Assignment:
The response should consist solely of the lines running from the line with "Click the vertical scrollbar thumb" to the end of the data, retyped exactly.
:: Records shown ::
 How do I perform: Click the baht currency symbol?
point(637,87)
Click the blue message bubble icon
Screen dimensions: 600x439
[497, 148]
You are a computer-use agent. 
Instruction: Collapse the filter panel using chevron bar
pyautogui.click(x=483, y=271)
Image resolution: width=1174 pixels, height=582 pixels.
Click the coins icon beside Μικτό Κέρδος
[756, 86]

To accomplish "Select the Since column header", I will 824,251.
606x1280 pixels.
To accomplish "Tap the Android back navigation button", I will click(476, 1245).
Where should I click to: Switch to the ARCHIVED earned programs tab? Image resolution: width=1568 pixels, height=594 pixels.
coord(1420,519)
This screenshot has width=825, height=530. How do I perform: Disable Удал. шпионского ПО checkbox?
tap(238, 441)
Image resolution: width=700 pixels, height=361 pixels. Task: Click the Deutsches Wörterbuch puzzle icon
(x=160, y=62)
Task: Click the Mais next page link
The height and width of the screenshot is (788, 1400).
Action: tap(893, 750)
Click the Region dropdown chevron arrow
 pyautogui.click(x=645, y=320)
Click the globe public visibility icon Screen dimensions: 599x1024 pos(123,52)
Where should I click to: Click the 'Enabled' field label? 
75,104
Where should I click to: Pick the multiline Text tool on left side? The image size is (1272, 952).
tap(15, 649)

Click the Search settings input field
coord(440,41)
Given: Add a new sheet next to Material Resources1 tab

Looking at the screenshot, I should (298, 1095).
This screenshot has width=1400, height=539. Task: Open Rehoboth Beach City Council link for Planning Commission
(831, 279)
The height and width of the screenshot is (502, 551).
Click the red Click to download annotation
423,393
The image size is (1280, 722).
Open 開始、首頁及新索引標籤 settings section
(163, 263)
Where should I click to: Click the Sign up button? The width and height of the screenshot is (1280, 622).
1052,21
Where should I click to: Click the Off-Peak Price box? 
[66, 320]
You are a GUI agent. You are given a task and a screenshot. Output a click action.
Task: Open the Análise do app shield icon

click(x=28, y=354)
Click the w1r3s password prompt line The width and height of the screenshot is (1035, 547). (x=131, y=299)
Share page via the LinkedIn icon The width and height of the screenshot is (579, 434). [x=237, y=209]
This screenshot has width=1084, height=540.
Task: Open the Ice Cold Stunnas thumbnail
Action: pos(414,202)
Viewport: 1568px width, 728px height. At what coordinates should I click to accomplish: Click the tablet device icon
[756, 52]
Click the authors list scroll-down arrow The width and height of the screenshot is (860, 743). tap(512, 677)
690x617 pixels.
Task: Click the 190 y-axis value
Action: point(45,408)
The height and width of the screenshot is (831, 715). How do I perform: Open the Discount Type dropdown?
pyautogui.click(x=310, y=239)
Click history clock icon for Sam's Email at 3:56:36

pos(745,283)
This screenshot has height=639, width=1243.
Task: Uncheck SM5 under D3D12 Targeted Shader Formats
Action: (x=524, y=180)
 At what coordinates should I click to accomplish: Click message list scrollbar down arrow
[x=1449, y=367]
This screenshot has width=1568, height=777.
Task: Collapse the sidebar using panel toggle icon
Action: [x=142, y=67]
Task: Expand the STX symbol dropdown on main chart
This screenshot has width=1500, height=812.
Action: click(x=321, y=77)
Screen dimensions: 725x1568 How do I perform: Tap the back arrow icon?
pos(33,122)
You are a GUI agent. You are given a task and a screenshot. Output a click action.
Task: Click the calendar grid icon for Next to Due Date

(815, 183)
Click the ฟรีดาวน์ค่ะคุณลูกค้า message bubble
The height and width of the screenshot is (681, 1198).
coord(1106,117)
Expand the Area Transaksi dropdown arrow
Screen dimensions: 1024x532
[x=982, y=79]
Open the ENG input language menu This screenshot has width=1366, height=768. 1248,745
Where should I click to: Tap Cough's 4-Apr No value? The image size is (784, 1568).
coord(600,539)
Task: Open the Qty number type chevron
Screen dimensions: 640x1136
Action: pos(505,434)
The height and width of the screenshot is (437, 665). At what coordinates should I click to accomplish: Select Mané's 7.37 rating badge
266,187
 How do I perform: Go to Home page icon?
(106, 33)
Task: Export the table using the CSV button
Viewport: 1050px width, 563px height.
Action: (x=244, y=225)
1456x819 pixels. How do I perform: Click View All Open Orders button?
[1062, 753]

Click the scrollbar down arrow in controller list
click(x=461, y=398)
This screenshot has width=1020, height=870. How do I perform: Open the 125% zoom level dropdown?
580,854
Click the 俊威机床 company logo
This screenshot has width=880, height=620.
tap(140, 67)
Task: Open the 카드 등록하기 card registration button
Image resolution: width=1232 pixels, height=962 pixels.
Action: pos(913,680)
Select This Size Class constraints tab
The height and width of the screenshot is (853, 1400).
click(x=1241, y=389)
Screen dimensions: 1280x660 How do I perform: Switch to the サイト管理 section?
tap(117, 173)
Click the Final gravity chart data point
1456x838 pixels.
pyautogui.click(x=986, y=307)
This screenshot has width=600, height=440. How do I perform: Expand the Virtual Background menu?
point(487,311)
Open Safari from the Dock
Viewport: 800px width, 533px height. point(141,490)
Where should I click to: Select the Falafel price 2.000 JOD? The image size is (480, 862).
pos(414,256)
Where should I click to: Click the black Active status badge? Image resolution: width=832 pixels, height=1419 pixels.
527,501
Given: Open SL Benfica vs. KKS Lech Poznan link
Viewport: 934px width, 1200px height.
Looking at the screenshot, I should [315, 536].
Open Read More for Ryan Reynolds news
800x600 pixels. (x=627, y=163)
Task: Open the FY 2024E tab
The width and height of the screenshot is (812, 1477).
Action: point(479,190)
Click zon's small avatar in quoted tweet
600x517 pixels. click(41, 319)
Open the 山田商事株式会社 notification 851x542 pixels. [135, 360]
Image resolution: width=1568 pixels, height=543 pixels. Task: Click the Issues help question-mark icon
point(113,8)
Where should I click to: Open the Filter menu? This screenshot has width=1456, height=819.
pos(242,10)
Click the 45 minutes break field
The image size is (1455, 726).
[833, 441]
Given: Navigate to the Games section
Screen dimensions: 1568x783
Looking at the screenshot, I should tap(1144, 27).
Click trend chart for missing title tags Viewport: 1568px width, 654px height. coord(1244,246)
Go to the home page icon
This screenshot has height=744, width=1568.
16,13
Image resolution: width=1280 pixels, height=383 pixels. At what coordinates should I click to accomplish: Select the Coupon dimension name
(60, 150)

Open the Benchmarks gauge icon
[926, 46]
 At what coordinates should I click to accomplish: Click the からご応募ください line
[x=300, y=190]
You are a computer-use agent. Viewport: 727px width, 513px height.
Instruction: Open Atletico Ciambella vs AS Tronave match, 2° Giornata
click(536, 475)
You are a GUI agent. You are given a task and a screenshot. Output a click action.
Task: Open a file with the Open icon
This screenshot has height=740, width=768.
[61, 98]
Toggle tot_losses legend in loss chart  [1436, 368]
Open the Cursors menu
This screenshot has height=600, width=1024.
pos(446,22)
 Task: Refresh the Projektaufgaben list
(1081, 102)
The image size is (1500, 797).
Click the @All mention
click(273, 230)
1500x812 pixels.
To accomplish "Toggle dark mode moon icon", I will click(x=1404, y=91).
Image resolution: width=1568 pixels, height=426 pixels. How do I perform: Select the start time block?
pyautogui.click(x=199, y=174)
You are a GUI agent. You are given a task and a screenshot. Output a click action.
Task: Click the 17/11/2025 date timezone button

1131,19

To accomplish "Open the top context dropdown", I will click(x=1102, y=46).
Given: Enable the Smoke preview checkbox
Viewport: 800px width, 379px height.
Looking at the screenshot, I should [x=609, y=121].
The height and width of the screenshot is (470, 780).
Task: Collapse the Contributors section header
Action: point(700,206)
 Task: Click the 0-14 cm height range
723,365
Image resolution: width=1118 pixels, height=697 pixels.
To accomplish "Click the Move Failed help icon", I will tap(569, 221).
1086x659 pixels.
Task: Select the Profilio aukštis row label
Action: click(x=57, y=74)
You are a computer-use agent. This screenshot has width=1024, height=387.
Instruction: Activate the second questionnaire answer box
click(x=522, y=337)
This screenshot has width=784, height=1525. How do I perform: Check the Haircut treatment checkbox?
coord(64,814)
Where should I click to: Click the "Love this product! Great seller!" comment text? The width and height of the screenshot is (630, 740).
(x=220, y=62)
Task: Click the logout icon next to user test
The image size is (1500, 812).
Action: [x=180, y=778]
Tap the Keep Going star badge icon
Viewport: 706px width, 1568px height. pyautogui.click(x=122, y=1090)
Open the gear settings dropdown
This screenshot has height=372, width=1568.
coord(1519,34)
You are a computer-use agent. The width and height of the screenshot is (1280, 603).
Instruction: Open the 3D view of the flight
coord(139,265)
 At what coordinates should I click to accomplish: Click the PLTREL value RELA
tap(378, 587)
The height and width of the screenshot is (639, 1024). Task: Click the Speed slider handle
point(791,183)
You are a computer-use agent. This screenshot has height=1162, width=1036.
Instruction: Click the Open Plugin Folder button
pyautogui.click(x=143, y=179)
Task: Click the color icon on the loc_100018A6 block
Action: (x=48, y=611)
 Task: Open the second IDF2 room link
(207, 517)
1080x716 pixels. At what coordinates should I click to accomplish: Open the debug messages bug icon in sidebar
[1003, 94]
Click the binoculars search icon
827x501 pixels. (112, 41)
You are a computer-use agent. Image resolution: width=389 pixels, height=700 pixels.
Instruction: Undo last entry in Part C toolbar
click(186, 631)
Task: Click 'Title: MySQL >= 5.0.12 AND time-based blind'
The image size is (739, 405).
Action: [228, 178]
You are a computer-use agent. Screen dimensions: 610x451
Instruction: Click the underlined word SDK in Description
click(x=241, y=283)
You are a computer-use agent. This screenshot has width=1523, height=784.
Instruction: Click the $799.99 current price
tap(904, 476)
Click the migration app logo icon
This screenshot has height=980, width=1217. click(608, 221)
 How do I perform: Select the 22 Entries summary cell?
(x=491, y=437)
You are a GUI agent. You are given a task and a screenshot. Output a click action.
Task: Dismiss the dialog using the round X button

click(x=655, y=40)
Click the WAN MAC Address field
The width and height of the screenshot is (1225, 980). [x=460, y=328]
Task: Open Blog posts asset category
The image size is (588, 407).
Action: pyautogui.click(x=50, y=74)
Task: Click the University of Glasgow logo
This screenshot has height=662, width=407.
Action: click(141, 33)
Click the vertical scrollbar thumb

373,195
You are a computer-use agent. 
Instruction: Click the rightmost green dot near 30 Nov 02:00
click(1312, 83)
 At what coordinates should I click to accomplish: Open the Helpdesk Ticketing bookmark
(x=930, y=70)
:::
Task result:
Click the vertical scrollbar thumb

373,195
You are a computer-use agent. 
Instruction: Click the rightmost green dot near 30 Nov 02:00
click(1312, 83)
 At what coordinates should I click to accomplish: Open the Helpdesk Ticketing bookmark
(x=930, y=70)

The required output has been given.